News
Iran censors social media following protests, Trump cries foul play

Just Earth News | @justearthnews | 01 Jan 2018

Iran censors social media following protests, Trump cries foul play

Tehran, Jan 1 (JEN): After four days of nationwide protest, which has rocked Iran, the national government has decided to put a cap on social media, to curb spread of news, reports said.

State-run IRIB reported on Sunday that the government has temporary blocked access to popular social media sites and apps such as Instagram and Telegram, which were used by several Iranians to spread the news of the protests.

Later that day, Iranian President Hassan Rouhani address the people of the country about the protests.

He said, "We are a free nation.
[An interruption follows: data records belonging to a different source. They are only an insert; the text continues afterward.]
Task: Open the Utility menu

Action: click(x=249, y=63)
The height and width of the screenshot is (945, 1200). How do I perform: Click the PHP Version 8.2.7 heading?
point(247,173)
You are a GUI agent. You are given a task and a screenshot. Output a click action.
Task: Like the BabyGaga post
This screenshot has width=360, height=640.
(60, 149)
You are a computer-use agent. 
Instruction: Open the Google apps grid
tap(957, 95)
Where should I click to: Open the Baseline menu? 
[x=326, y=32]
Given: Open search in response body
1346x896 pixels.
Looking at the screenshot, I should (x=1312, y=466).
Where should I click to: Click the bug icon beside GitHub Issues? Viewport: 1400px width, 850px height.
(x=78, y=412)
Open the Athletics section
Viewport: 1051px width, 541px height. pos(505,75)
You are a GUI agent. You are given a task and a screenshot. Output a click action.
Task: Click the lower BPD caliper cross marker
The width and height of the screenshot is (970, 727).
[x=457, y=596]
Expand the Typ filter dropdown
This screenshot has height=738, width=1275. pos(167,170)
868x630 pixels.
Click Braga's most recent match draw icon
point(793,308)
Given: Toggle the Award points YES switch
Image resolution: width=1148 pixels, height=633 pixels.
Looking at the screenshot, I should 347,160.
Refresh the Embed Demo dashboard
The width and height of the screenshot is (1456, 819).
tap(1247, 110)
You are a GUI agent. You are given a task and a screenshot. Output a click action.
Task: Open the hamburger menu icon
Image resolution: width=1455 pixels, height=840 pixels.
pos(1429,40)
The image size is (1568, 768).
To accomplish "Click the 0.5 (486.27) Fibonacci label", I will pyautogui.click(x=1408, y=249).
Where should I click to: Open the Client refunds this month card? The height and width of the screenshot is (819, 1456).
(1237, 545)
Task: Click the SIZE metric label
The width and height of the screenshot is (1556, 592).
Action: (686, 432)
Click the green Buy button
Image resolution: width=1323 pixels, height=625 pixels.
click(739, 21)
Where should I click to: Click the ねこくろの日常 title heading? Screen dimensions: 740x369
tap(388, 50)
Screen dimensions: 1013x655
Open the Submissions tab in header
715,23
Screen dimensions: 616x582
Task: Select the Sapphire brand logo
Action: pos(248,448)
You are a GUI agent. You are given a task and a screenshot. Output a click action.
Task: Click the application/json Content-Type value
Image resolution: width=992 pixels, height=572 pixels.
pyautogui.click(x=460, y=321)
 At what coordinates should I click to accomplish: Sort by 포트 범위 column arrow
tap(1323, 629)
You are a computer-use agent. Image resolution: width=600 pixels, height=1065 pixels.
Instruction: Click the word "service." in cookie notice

And according to the constitution and citizen rights, the people are free to express their criticism and even their protests, but, criticism should not be accompanied with violence or vandalizing public property."

He also acknowledged the economic woes that the country is presently going through, which initially sparked off the demonstrations.

According to Iran's Interior Minister Rahmani Fazli, people who cause chaos will have to 'pay the price' for it.

"The events and occurrences of the last few days have preoccupied, saddened and hurt our beloved people. Those who destroy public properties, create chaos, lawlessness and insecurity in our society, will be held legally responsible and must answer for their behaviors and pay the price for it," he was quoted as saying by ILNA news agency.

Meanwhile, US President Doanld Trump, who had earlier warned Iran of their actions, said on Sunday, "Iran, the Number One State of Sponsored Terror with numerous violations of Human Rights occurring on an hourly basis, has now closed down the Internet so that peaceful demonstrators cannot communicate. Not good!"


Where did it begun?

It started in Mashhad, Iran's second most populous city and the capital of Razavi Khorasan Province.

What started as a small scale dissent by a group of people in Mashhad, on Thursday, soon spread to other cities too and later swept the nation.

Demonstrators took to the streets in the national capital Tehran, in Rasht, in the north, and Kermanshah, in the west.

Cities like Isfahan, Hamadan also witnessed anti-government sloganeering.


What are the demonstrators demanding?

According to a video circulated online, protesters are demanding a resignation from the country's supreme leader Ayatollah Ali Khamenei.

Slogans such as 'clerics act like God' were heard.

Protesters also blamed the government for rising prices in Iran and said that people have been 'forced to beg'.

Issues about Iran's constant meddling in other nation's interests were also brought up by demonstrators.


How did the government respond?

To curb the sting of the dissent, over 52 people were picked up by law enforcement officers, who accused the protesters of using harsh words against the country's President.

Meanwhile, First Vice-President of Iran, Eshaq Jahangiri said that the protests were of the opponent's making

According to state broadcaster IRIB, Jahangiri said, "Some incidents in the country these days are on the pretext of economic problems, but it seems there is something else behind them. They think by doing this they harm the government, but it will be others who ride the wave."

In addition, Iranian authorities also organised rallies, where thousands of pro-government demonstrators took part.